(a) A person hunting released birds in a private shooting preserve must have the licenses required by law for hunting pheasants.
(b) A license is not required to hunt authorized game birds on a commercial shooting preserve.
(a) The open season for hunting in commercial shooting preserves is continuous. Sanctioned registered field trials in commercial shooting preserves may be held from April 16 to July 14 after notification to the commissioner.
(b) The open season for hunting in a private shooting preserve is September 15 until December 31.
(c) The commissioner may restrict the open season after receiving a complaint, holding a public hearing, and finding that the population of wild game birds is in danger by hunting in the preserve.
A shooting preserve licensee may determine who is allowed to hunt in the preserve. In each preserve the licensee may establish the charge for taking game, the shooting hours, the season, limitations, and restrictions on the age, sex, and number of each species that may be taken by a hunter. These provisions may not conflict with this section or section 97A.115 and may not be less restrictive than any rule.

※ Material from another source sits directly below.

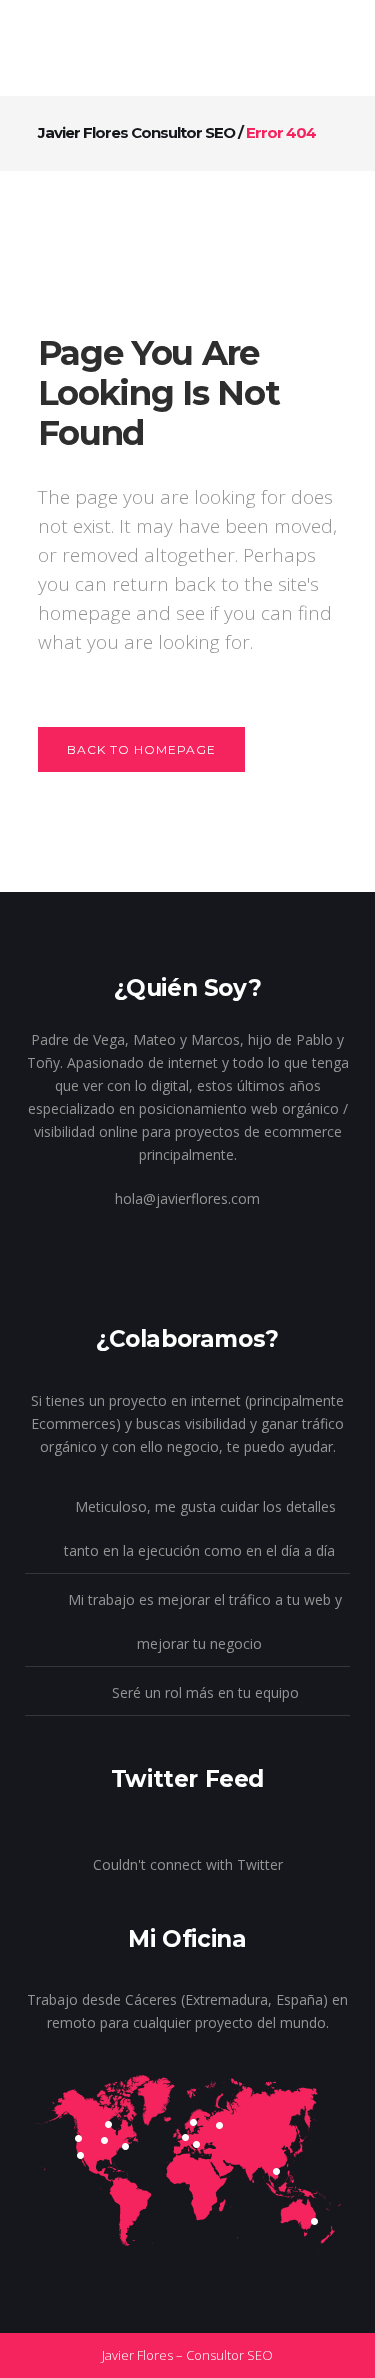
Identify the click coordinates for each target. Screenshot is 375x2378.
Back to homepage (141, 749)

Except as provided in subdivision 4a, the commissioner shall prescribe the minimum number of each authorized species that may be released and the percentage of each species that may be taken. The commissioner shall prescribe methods for identifying birds to be released.

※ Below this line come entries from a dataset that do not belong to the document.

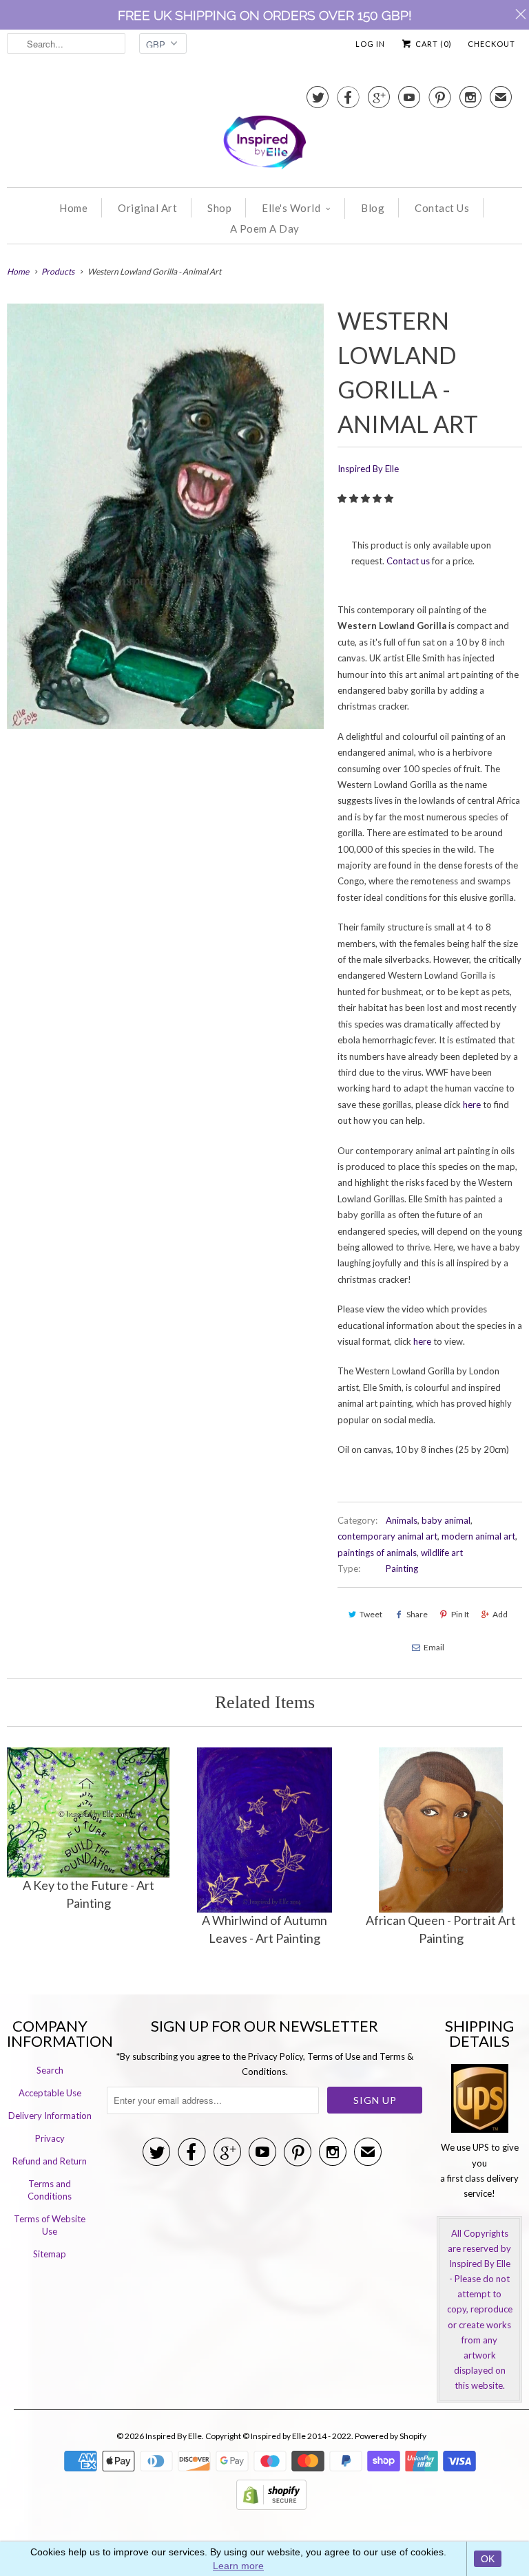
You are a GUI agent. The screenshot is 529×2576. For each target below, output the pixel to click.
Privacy (50, 2138)
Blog (372, 208)
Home (73, 208)
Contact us (408, 560)
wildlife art (442, 1552)
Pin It (460, 1614)
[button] (366, 498)
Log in (370, 43)
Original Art (147, 208)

(a) A private shooting preserve licensed to release pheasants may release no more than 300 adult pheasants on the licensed shooting preserve area during the private shooting preserve hunting season. The number of pheasants harvested may not exceed 95 percent of the number of pheasants released.

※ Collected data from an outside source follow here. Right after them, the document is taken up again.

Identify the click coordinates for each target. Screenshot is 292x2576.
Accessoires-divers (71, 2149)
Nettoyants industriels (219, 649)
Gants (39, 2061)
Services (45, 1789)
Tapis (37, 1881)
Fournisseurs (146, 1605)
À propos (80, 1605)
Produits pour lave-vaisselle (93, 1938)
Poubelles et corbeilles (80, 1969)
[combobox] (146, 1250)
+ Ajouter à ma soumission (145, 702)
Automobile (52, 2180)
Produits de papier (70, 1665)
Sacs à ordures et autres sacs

(b) A commercial shooting preserve must release at least 1,000 adult pheasants.
Harvested game, except ducks that are marked in accordance with regulations of the United States Fish and Wildlife Service, must be marked or identified by the shooting preserve in a manner prescribed by the commissioner. The commissioner may issue the tags or other markings at a cost of 15 cents each. The marking must remain attached on the bird while the bird is transported.
A shooting preserve licensee must maintain a registration book listing the names, addresses, and hunting license numbers, if applicable, of all hunters, the date when they hunted, the amount and species of game taken, and the tag numbers or other markings affixed to each bird. A shooting preserve must keep records of the number of each species raised and purchased and the date and number of each species released. The records must be open to inspection by the commissioner at all reasonable times.